Man werde zu ihm sagen: "Du schadest uns", wenn er sich in der aktuellen Situation widersetze, so wie man es im Dritten Reich denjenigen gesagt habe, die nicht mitmachen wollten. "Wir hätten so schön weichgespült Gottesdienste feiern können und hätten die Homoleute ruhig bei uns hinten in der Reihe sitzen haben, jetzt wegen dir haben wir Stress und müssen alle ins Gefängnis. Halleluja." Auch die Mauer würde noch stehen, wenn alle immer machen würden, was der Staat sage.

Ihm sei es die letzten 48 Jahre gut gegangen, obwohl es jedes Jahr eine Grippewelle gegeben habe, fährt der Prediger fort. "Diese Panik zu machen wegen diesem (sic) Virus, eigentlich ist das kriminell, das ist Einschüchterung." "Wo ist das Wissen, wo sind die Fakten?", fragt der Freikirchler und nennt die Fallzahlen aus Italien "fraglich". "Sorry, wenn's uns grade allen prächtig geht und wir sind kerngesund, warum sollen wir nicht zusammen beten? (…) Das, was wir hier heute erlebt haben, hätten wir nicht alleine zuhause erleben können."
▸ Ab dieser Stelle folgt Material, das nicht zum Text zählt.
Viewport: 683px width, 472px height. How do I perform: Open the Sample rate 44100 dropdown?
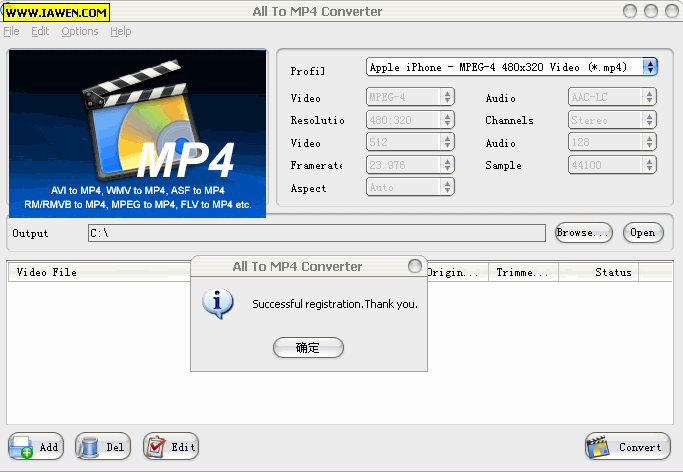tap(650, 165)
Auch anderen Gemeinden riet er: "Versammelt euch zum Gebet. Sagt doch nicht euren Leuten, die sollen sich nicht treffen" und drückt sich dabei zwei Finger an die Schläfe. "Schließt doch nicht eure Hauskreise, seid ihr denn wahnsinnig?" In Nordkorea sei die Bibel verboten, aber die Leute sagten deswegen nicht, dass sie keine hätten, sondern dass sie sie gut verstecken müssten. Und ein Satz darf in einem solchen Zusammenhang natürlich nicht fehlen, der die Religion über die für alle geltenden Gesetze stellt: "Man muss Gott mehr gehorchen als den Menschen."

Das Café "Mandelzweig" in Berlin scheint derweil laut Website weiterhin geöffnet zu sein und es finden wohl auch noch Veranstaltungen wie das "Gebetstraining für Überwinder" statt. Und das gerade einmal einen Kilometer vom Robert-Koch-Institut entfernt, das in der gleichen Straße einen Sitz auf dem Charité-Campus hat.